Now new political constructs are being created in the Near East. This concerns in particular Iraq, a country where changes in regime always have been bloody. But civil wars are also going on in Lebanon and in Palestine. King Abdullah of Jordan, one of the best peacemakers in the Near East, has warned about this. In his evaluation of the situation surrounding the Holy Land, Palestine and Israel, he very correctly observed once in Davos that two peoples, the Jews and the Arabs, are committing mutual suicide. In place of secular and moderate regimes, hard-line fundamentalists are striving to take power.

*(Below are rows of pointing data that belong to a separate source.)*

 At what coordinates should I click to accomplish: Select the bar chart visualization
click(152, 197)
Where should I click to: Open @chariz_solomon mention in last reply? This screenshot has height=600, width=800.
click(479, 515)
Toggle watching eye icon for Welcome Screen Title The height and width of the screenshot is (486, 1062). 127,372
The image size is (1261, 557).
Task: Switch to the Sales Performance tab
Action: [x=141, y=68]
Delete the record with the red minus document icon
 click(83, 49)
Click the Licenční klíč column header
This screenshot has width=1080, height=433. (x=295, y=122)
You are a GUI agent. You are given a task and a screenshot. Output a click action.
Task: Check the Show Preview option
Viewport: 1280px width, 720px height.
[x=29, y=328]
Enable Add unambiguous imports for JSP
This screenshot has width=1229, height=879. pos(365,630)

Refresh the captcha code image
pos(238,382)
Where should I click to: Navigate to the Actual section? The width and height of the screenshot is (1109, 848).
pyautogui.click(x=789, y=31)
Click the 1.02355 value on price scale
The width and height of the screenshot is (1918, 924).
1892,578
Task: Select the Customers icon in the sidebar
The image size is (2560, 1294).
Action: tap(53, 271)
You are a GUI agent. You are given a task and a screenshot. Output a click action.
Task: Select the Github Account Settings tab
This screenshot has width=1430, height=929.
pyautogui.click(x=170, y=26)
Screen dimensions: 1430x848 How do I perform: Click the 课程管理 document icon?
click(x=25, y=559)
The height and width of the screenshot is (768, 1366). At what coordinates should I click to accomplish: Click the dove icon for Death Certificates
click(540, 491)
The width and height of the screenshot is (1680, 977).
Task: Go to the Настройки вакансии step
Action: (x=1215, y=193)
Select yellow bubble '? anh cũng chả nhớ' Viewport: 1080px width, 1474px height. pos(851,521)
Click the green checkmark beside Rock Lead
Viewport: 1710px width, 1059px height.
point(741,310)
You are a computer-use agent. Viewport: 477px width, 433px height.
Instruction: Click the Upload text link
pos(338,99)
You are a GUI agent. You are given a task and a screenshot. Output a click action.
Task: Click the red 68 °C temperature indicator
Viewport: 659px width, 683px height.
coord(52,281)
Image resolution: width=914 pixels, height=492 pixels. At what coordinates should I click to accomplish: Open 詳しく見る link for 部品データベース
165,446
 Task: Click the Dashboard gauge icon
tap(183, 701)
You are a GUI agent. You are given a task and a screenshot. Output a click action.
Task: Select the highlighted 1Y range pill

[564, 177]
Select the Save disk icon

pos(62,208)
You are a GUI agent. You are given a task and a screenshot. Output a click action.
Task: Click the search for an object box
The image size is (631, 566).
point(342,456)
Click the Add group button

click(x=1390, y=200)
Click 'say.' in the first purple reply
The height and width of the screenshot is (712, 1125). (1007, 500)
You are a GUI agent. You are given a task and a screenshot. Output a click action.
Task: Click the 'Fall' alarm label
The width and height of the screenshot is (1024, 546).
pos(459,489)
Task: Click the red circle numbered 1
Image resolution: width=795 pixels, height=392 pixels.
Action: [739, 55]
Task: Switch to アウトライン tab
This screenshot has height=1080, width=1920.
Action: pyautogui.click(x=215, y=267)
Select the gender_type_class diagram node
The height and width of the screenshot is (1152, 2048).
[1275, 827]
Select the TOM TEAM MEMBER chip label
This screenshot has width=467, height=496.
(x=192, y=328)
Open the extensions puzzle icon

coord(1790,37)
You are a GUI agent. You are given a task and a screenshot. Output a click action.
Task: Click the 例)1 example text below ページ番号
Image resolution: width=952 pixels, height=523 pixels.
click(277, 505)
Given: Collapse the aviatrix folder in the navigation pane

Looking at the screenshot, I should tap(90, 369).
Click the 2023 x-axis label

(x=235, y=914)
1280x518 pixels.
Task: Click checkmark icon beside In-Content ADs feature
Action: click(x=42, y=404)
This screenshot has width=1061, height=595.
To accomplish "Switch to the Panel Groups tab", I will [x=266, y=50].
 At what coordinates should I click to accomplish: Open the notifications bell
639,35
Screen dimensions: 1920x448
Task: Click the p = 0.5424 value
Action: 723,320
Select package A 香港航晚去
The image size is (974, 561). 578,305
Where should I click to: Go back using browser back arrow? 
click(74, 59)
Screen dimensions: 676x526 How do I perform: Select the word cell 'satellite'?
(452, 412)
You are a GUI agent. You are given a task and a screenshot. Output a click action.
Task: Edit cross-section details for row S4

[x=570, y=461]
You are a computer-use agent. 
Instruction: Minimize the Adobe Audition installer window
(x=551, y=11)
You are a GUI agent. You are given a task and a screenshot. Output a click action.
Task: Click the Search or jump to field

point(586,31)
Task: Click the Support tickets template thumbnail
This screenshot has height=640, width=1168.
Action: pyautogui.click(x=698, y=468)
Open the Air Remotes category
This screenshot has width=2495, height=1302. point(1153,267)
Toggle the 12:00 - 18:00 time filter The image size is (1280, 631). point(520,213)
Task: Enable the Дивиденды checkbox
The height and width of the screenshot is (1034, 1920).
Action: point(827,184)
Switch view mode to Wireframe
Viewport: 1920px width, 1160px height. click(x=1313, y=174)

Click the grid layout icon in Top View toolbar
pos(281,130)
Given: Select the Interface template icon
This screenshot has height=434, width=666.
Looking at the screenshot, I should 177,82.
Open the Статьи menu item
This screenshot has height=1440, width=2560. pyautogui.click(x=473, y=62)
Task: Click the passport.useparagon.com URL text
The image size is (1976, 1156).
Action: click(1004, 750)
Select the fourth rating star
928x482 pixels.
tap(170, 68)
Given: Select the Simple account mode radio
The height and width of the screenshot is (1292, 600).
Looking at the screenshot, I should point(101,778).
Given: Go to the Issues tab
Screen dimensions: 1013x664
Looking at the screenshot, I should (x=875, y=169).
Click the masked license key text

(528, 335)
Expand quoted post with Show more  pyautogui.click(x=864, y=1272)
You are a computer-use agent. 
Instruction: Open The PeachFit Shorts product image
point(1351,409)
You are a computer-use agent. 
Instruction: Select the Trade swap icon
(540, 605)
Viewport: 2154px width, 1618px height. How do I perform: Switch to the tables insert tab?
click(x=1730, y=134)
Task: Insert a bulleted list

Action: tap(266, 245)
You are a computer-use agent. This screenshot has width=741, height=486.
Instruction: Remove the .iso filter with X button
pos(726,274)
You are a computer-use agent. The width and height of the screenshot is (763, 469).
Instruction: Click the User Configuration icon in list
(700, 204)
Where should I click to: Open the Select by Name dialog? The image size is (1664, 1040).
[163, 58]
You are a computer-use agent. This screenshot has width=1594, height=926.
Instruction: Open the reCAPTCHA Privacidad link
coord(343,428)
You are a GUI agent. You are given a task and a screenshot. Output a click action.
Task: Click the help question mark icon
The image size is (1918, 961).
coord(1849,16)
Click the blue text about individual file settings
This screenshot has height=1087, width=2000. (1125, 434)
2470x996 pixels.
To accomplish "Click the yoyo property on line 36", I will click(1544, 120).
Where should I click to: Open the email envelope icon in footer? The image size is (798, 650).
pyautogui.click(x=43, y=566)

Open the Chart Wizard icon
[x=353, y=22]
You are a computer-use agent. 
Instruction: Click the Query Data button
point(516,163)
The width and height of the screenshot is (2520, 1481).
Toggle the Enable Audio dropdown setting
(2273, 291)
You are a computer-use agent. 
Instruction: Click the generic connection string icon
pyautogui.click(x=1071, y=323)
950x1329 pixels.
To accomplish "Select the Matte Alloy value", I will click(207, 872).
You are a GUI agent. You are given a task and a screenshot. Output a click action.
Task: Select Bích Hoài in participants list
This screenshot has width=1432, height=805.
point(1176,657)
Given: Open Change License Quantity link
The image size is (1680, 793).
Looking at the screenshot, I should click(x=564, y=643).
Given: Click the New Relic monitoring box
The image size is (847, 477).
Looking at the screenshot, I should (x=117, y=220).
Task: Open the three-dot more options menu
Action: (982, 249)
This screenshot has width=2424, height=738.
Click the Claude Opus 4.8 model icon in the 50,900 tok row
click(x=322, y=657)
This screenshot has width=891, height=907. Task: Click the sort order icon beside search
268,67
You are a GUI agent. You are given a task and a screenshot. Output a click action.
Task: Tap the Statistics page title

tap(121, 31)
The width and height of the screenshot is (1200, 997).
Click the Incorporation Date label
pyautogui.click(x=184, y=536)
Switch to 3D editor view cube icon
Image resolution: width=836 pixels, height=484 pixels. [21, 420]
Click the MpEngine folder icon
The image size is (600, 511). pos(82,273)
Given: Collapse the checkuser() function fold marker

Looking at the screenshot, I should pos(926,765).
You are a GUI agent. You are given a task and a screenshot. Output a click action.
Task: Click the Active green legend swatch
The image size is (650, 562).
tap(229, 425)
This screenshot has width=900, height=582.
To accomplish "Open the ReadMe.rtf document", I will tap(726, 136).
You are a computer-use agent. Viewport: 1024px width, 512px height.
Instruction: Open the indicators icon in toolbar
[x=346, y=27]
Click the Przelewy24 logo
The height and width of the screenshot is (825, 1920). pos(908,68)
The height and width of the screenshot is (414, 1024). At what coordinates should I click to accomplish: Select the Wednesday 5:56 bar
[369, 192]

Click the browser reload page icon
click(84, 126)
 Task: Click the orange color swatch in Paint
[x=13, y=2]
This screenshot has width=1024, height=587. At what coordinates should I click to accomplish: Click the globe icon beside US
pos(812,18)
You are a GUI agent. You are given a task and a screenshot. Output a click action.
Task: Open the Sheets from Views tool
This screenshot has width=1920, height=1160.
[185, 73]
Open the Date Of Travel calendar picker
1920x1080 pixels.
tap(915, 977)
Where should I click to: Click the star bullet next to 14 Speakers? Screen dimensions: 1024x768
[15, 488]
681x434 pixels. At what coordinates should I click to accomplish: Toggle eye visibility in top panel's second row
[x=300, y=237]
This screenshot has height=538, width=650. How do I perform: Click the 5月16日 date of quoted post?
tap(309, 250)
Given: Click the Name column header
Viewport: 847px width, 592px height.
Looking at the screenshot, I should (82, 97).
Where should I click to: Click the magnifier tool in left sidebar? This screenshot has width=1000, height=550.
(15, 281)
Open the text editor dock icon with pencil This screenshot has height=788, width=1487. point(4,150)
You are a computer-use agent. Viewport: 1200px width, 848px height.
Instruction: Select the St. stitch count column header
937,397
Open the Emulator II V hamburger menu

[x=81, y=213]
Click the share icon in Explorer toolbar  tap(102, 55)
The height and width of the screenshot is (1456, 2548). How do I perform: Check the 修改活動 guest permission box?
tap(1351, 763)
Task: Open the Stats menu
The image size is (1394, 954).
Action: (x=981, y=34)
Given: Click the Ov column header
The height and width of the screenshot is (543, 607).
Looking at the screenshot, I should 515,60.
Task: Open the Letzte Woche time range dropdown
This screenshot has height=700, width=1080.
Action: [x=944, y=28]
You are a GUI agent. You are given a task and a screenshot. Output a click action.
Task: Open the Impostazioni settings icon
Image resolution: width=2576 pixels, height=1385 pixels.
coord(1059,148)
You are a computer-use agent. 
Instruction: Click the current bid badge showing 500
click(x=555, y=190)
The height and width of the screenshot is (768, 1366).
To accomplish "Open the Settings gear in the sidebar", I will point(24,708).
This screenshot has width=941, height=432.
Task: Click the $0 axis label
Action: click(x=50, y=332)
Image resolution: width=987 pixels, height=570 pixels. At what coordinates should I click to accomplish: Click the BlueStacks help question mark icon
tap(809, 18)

Also in Davos, the former head of intelligence of Saudi Arabia gave what I think is a proper characterization of fundamentalists as a sect, with the psychological features of sectarianism - from charismatic leaders to mindless extremism. I think that in all the instances mentioned above, the application of more universal parallels and definitions would enable people to correctly understand the situation. These are universal matters, not just local matters. And the situation is terrifying.

I think we should address ourselves to the Near East and to our cultural mission. After these decades, while people in the Near East still remember Russian influence; while there are still people who speak Russian and look hopefully to Russia and to Russian culture. There are ways by which we can calmly make a return to this land. For example, an exhibition of young artists from a number of different countries was just held in Cairo. There were representatives coming from America, Australia and everywhere in between. Only Russia did not take part. I was invited to be honorary chairman of the biennale together with one of Egypt's oldest artists. This was done not just to mark the presence of an Arabic scholar or director of Russia's largest museum, but in a show of regard for our country. This demonstrates the feelings of the friends Russia has.

At about this time, the fortieth anniversary of the opening of the Russian cultural center in Cairo was celebrated. A lot of people were there whom we had seen in the past. They shared reminiscences about the cultural presence of our country. The same feelings arise in Kuwait, where we have long had scientific and cultural links that we intend to further develop, including in the area of exhibitions. The same occurs in Abu-Dhabi, where we perhaps will participate in museum and exhibition projects.

The Near East is ready for a Russian cultural offensive and influence. We have to think this over seriously. One has to remember that our cultural exports are always successful. People need this. There is a firm basis for it and for the time being there is still a living memory of Russian culture laid down during the time of the friendship of many countries of the Near East with Russia.